Many health care providers are looking for extra I.T. help from third parties-consultants, value-added resellers and systems integrators-as deadlines loom for installing EHRs and achieving meaningful use in time to get full federal HITECH incentive payments.

Some observers compare the flurry of activity to Y2K, when at the end of the 1900s computer programs that had been using just the last two digits of a calendar year needed to be adjusted to accept four-digit dates for the year 2000 and beyond.

The difference is that this time, it's not just a one-shot fix. Once the EHRs go in, organizations need ongoing manpower to maintain and update them, adhere to increasingly stringent meaningful-use requirements, and incorporate advances in both computer technology and medical knowledge. Consulting engagements could last longer than many marriages.

Providers are more welcoming to third-party involvement than they were even a few years ago, says Indranil Ganguly, CIO at CentraState Healthcare System, Freehold, N.J. "They're loosening up to the idea," he says. "If I had recommended three or four years ago that we use a third party to store our data in an offsite location, [my management] would have looked at me like I had three heads."

Currently he has four consultants-two working on clinical applications and two on financial ones and all from small specialty firms.

Train in the tunnel

Further straining everyone's resources is the scheduled switch to ICD-10 coding for medical records and billing starting in 2013.

It's "the other train in the tunnel," says Mitchell Morris, M.D., who heads the health information technology practice for the national consulting firm Deloitte Services.

But consulting companies and value-added resellers are facing the same I.T. labor shortage as vendors and health care providers.

"There's lots of contention right now for talent," Morris says. "Recruiters are having a field day. We're all hiring, or hiring away. We have 80 open positions."

Deloitte is filling some gaps by differentiating between tasks that can be performed by a generic "smart person" after some training and those that demand clinical experience as well. "We're going to run out of clinicians with 15 to 20 years of experience," Morris says. "You can't get that in a year, no matter what you do."

MaxIT CEO Parker Hinshaw has ceded the sales function to others in the 540-person company and is concentrating almost full-time on recruiting people to fulfill engagements. The company has more than doubled in size in the past year, and he expects it to top 1,000 employees within two years.

"If you're a clinical person and you understand EHRs and physician adoption, you're golden right now," he says, adding that those "golden people" can command a substantially larger salary as I.T. consultants than they're probably making as clinicians. But providers shouldn't worry too much-not everyone is cut out for the itinerant life of a consultant, and the ones most likely to be tempted are often looking for a change anyway.

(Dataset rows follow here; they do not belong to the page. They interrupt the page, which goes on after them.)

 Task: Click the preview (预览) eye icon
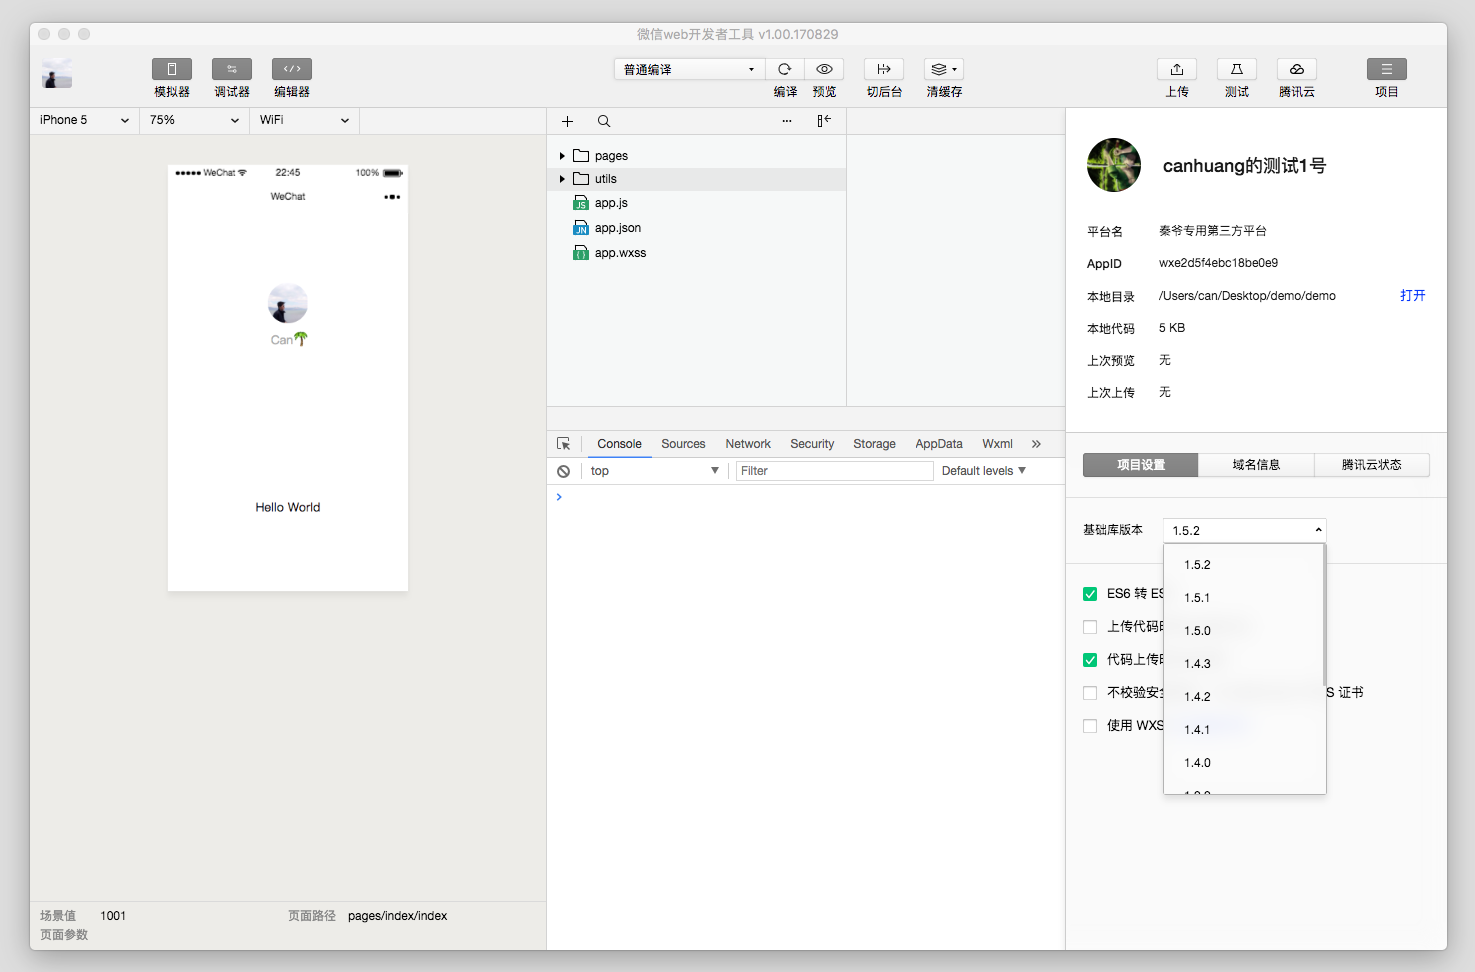tap(824, 69)
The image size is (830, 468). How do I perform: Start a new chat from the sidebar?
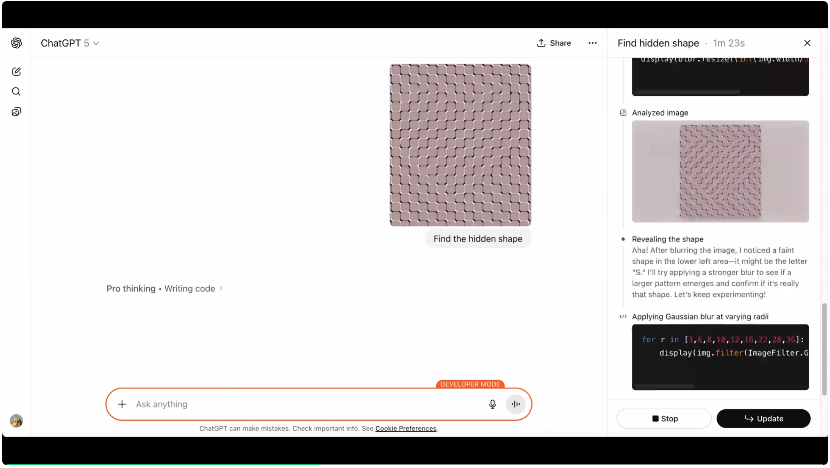(16, 72)
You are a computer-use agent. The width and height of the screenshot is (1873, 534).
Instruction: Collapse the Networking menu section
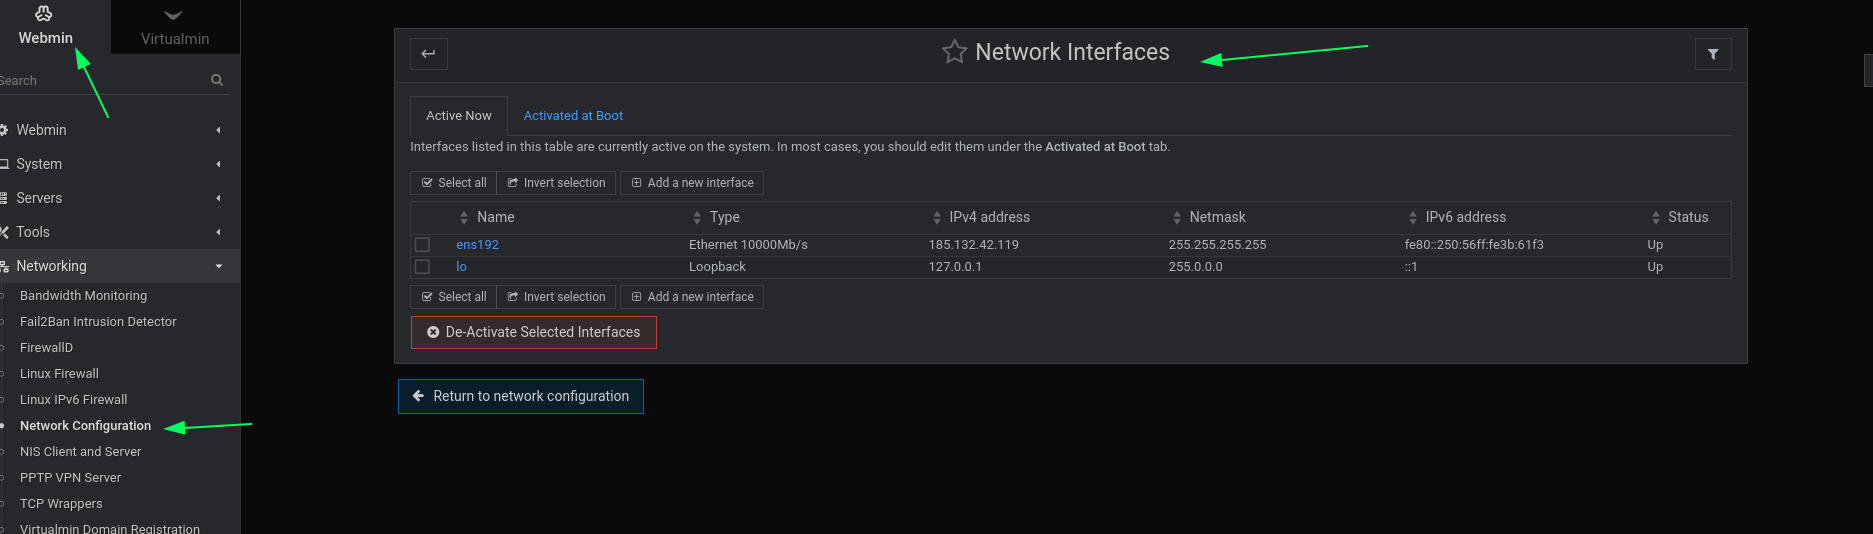110,266
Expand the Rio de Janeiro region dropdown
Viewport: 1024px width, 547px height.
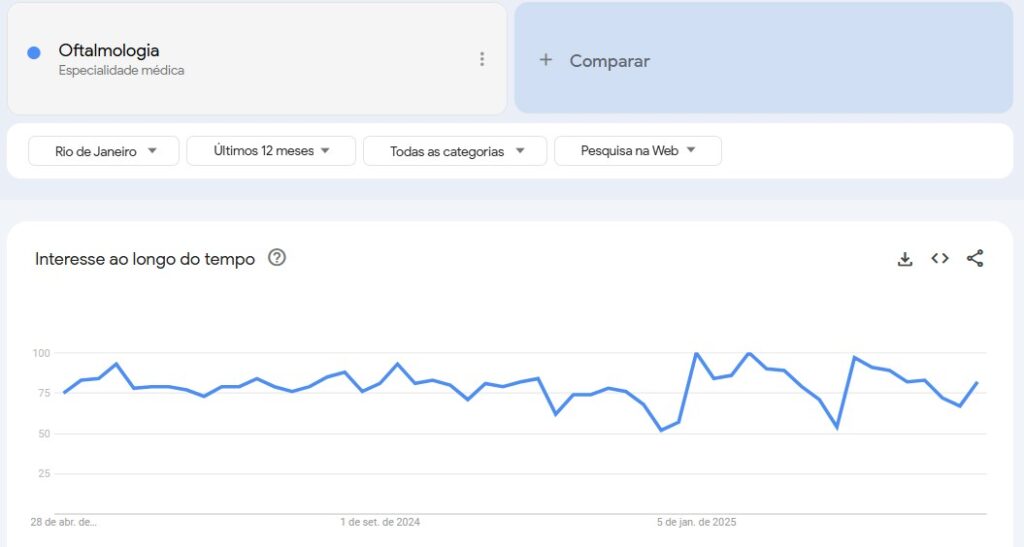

"We typically hire people away after a major implementation project," Hinshaw says. "They're the change agents at their hospital, and once the project is over, they're not excited about going into a maintenance role."

Vendors stretched

CentraState uses Soarian clinical computing from Siemens Healthcare, Malvern, Pa., along with an emergency department system from Wellsoft, Somerset, N.J.

The organization is shooting to achieve meaningful use sometime this year. Ganguly turns to consultants when his vendors don't have the "bench strength" to offer reliable help. He uses a mix of consultants with proven expertise in the organization's combination of software. Sometimes that expertise comes from consultants having special relationships with vendors-or just hiring the vendor's employees outright.

"You'd think it would be bad vendor relations [for a consultant to poach a vendor's staff], but there is some turnover by default," Ganguly says. "If you lose one or two people [from a large vendor], it doesn't necessarily resonate deeply, but it's a good thing for a smaller consulting firm that now has two people with solid expertise in that vendor's products, and it helps the vendor show that there's a talent pool available to help clients. Vendors make their big money on software anyway, not services."